Les projections long terme renforcent ce scepticisme. Forrester estime que seulement 6 % des emplois américains seront automatisés d’ici 2030 — très loin des 54 000+ supprimés en 2025 au nom de l’IA.
Les cas où l'IA tient techniquement
Cela dit, l’IA ne brille pas par son absence totale.
Marc Benioff, PDG de Salesforce, affirme avoir réduit son support client de 9 000 à 5 000 agents grâce à des systèmes d’IA. C’est techniquement plausible : le support client figure parmi les tâches les plus proches des capacités actuelles de l’IA. Stephany juge cette affirmation plus fondée que les autres.

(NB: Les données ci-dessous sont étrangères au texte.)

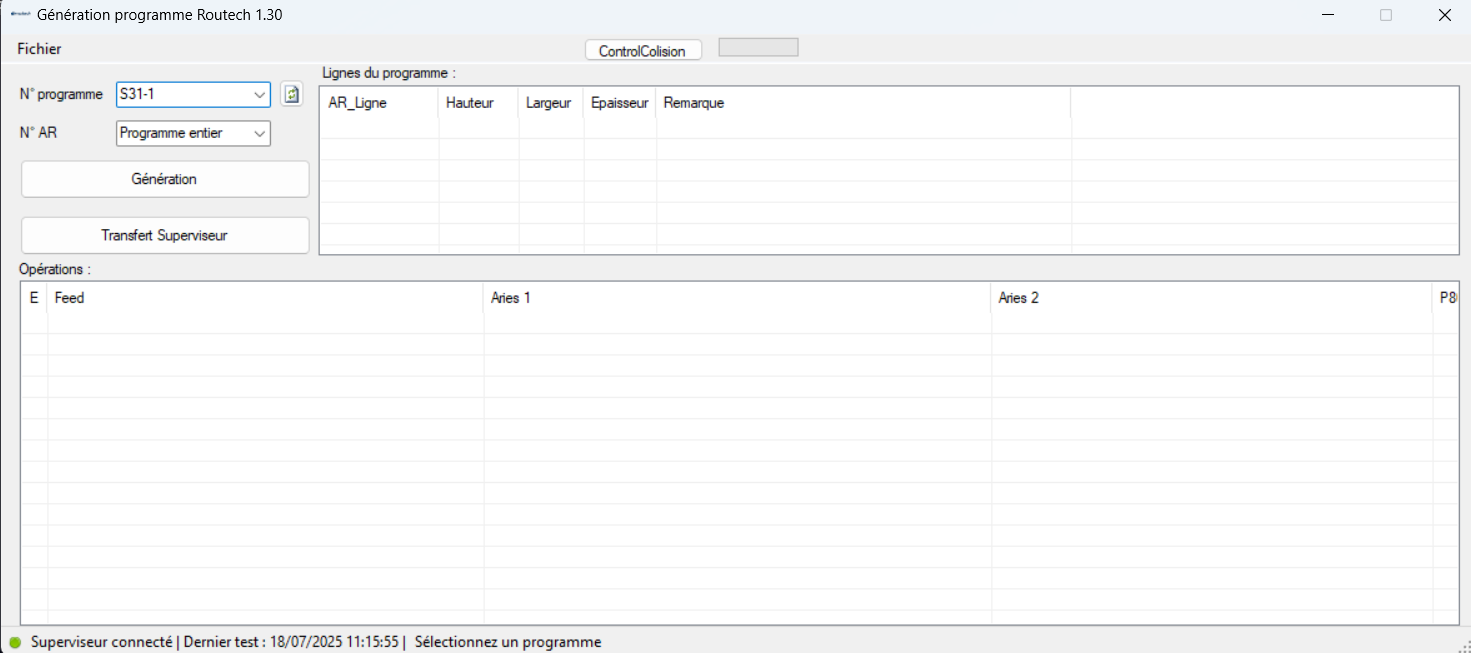
Task: Click the Transfert Superviseur button
Action: (x=165, y=236)
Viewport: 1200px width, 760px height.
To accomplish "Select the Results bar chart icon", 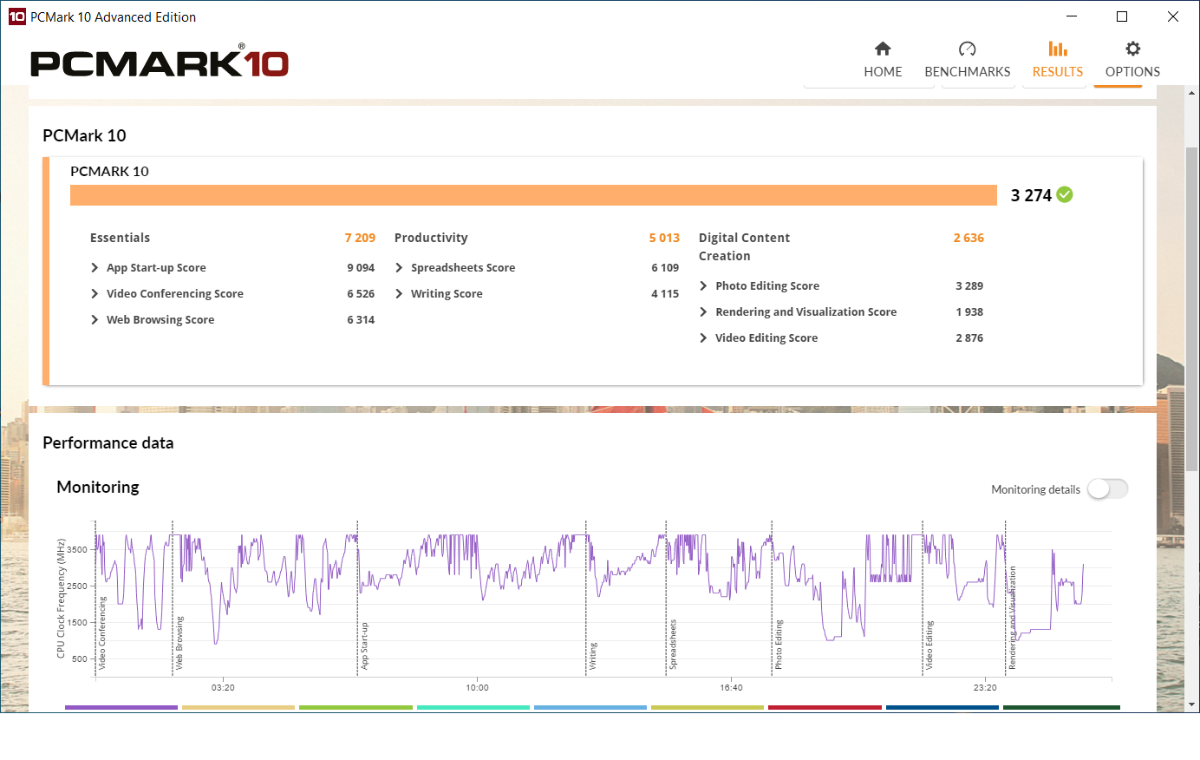I will click(x=1057, y=49).
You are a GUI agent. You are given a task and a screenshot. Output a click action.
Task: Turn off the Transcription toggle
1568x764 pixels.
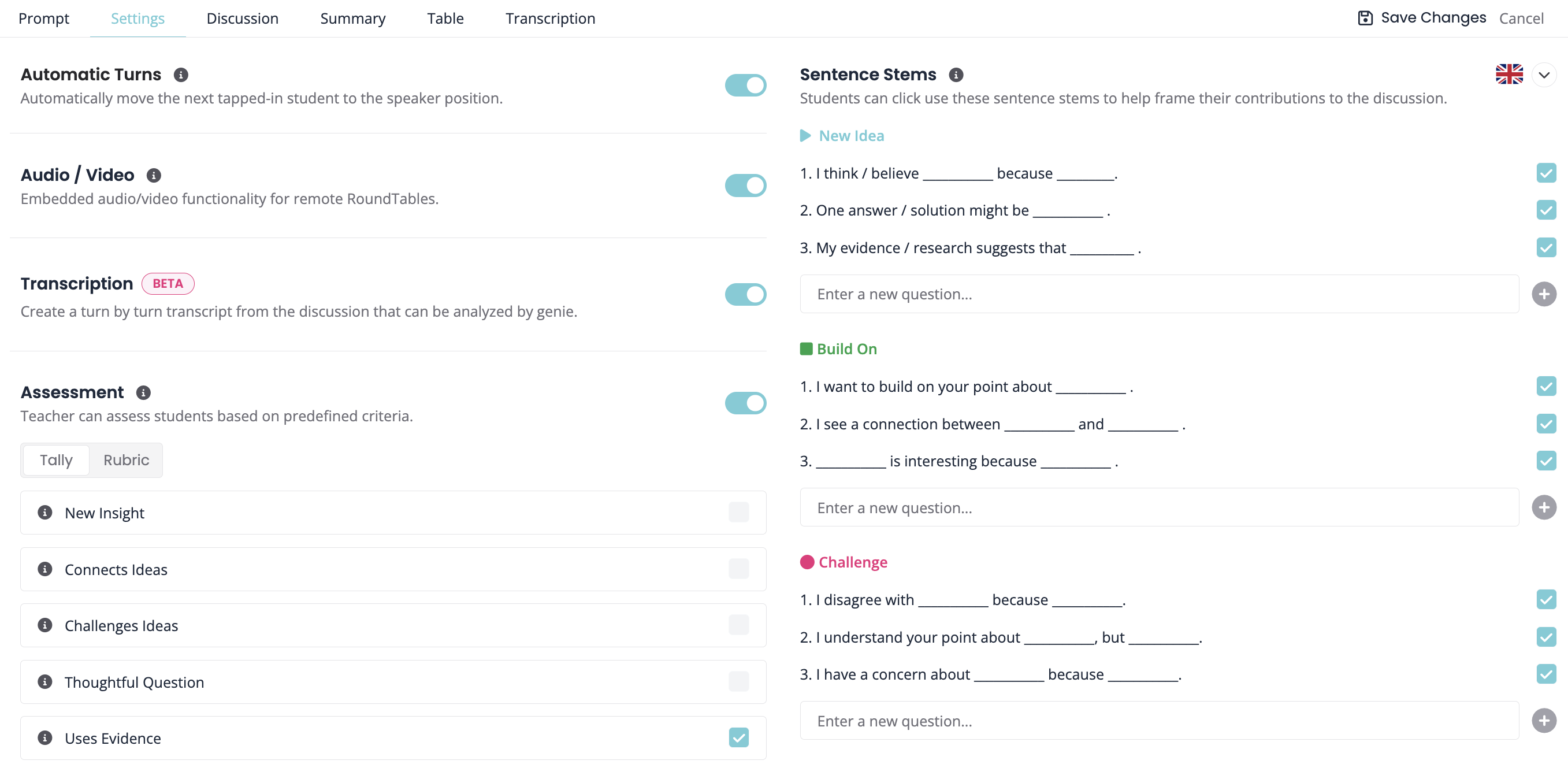[x=745, y=295]
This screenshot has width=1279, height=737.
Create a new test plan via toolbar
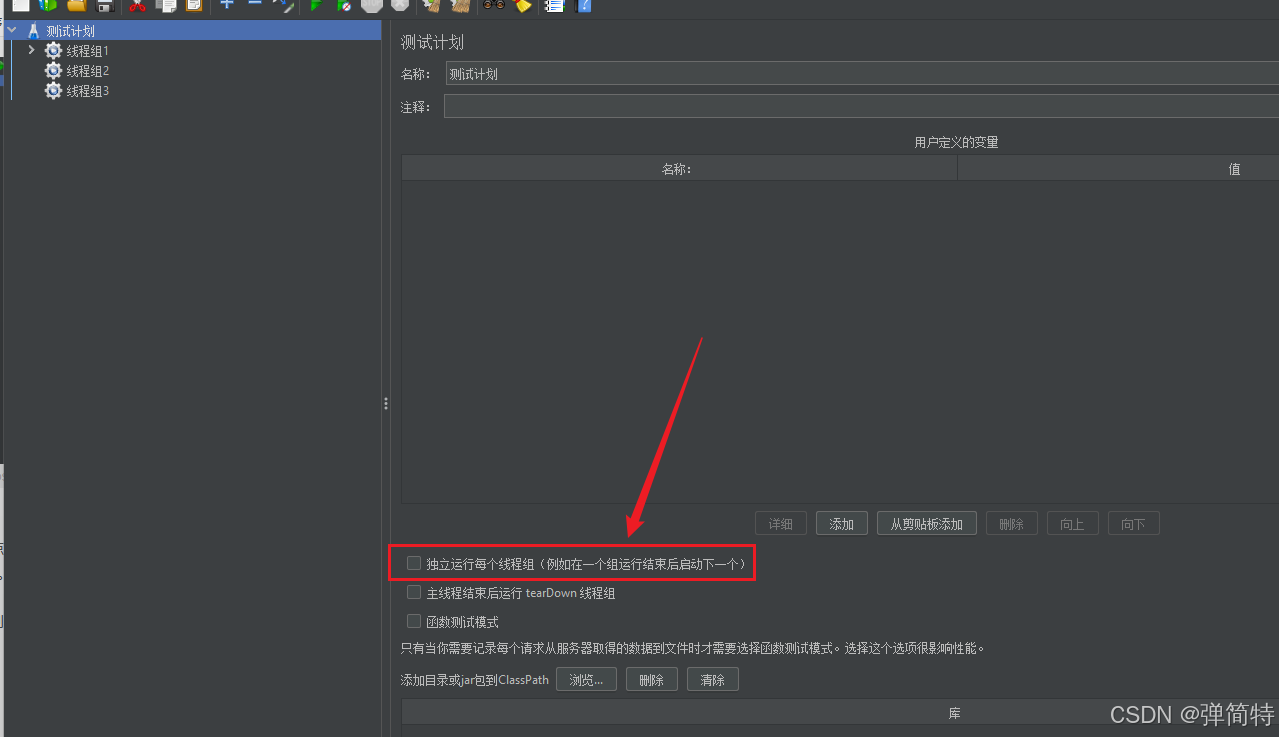point(20,7)
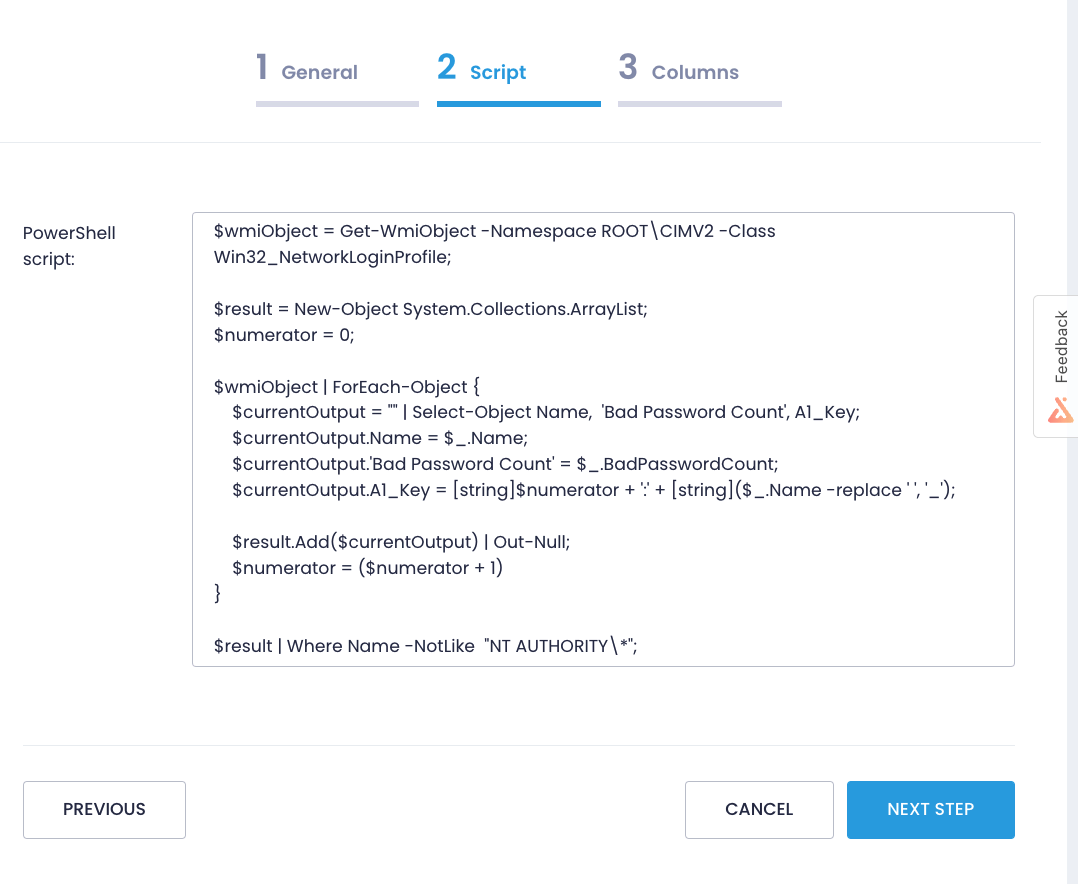
Task: Click the orange Feedback logo icon
Action: tap(1058, 408)
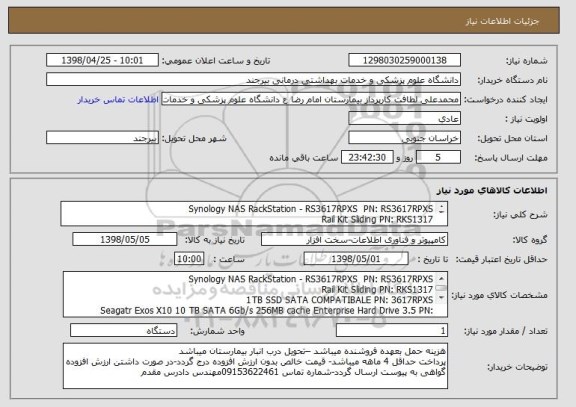Select the goods group field سخت افزار
Viewport: 576px width, 407px height.
354,240
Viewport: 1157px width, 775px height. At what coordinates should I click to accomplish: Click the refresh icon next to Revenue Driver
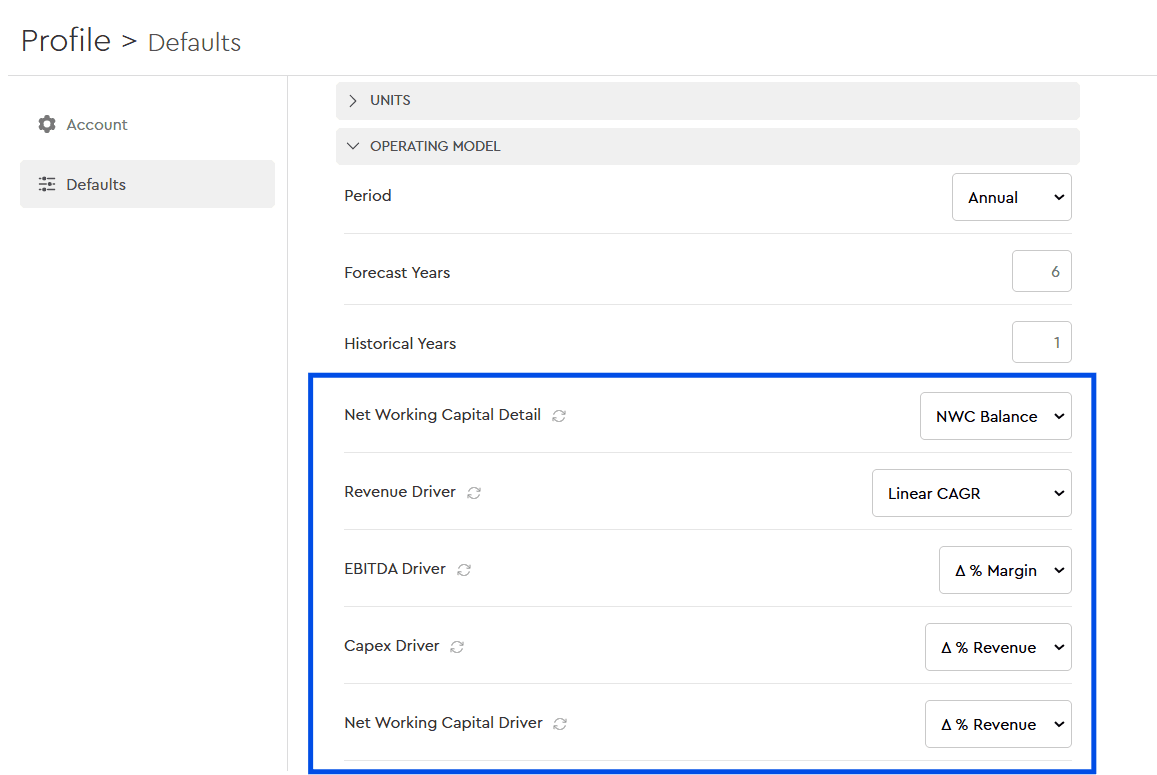point(474,493)
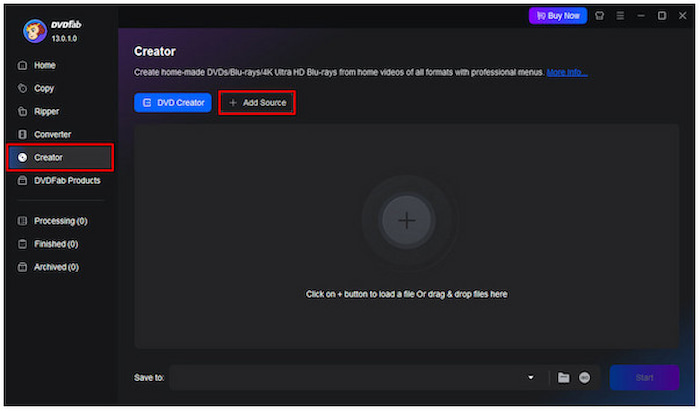Go to the Home module
This screenshot has width=700, height=411.
tap(45, 65)
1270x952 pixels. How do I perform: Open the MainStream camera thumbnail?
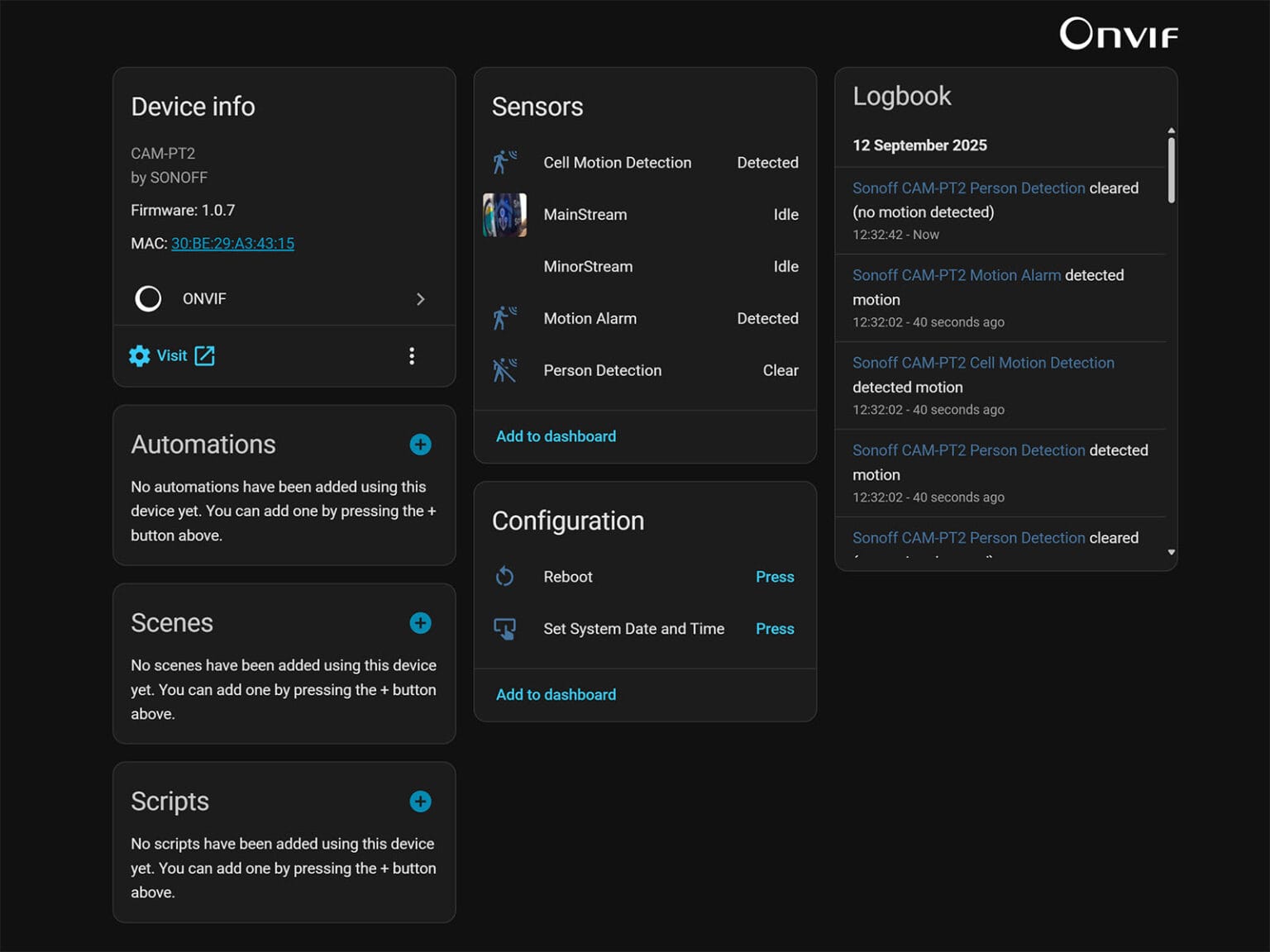tap(504, 215)
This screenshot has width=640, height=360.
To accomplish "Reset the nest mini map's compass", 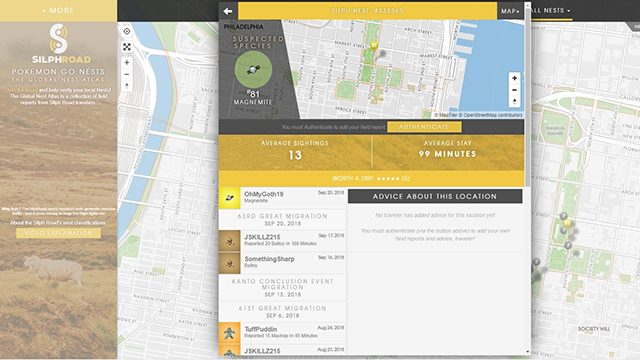I will (x=514, y=101).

Martha Gimbel nuance toutefois :
« Les déclarations de CEO sont possiblement la pire façon de comprendre comment le changement technologique affecte le marché du travail. »
Ce que le "AI washing" révèle
Le phénomène n’est pas une théorie du complot. Il reflète une réalité simple : face à des pressions financières réelles — sureffectif, tarifs, exigences de marges — les dirigeants préfèrent invoquer la technologie plutôt que l’austérité ou les tensions politiques.
L’IA passe pour du progrès inévitable. Les tarifs sonnent comme une critique du gouvernement. La sur-embauche pandémique ressemble à une erreur managériale passée. Le choix est transparent : quel récit minimise le contrecoup politique et commercial ?
Les revirements de Jassy et von Ahn révèlent un indice supplémentaire : l’instabilité même de cette narration suggère qu’elle ne repose pas sur des fondations solides. Un discours ancré dans l’opérationnel tiendrait mieux.
Trois signaux pour clarifier
La vérité émergerait de trois indicateurs concrets :
Publication de rapports d’impact internes détaillant le retour sur investissement réel de l’IA par entreprise.
Étude indépendante quantifiant quelle fraction des 54 000 suppressions correspond à de l’IA réellement déployée et fonctionnelle.
Constance du discours en 2026 : si les CEOs continuent à affiner et préciser leurs claims d’IA, cela suggère une causalité réelle. S’ils changent de direction, cela conforte la thèse de la rationalisation post-hoc.
Conclusion
D’ici là, le chiffre de 54 000 reste inscrit dans le registre des raisons officielles. Les moteurs réels attendent toujours d’être nommés.
FAQ
Qu'est-ce que le "AI washing" ?
Invoquer l’IA pour légitimer des décisions financières ou de réduction des coûts, sans que la technologie soit réellement responsable des changements.
Combien de licenciements ont été attribués à l'IA en 2025 ?
54 000 suppressions d’emplois, selon le cabinet Challenger, Gray & Christmas — bien plus que ceux liés aux tarifs douaniers (< 8 000).
Pourquoi les CEOs invoqueraient-ils l'IA plutôt que la vraie raison ?
L’IA passe pour du progrès inévitable, tandis que les tarifs sonnent comme une critique gouvernementale et la sur-embauche comme une erreur d’hier.
Quel délai faut-il pour déployer une IA capable de remplacer un employé ?
Généralement 18 à 24 mois selon Forrester. Or, les licenciements de 2025 interviennent avant cet horizon.
Quels secteurs ont réellement vu l'IA remplacer des emplois ?
Le support client est le plus crédible, notamment chez Salesforce (réduction de 9 000 à 5 000 agents).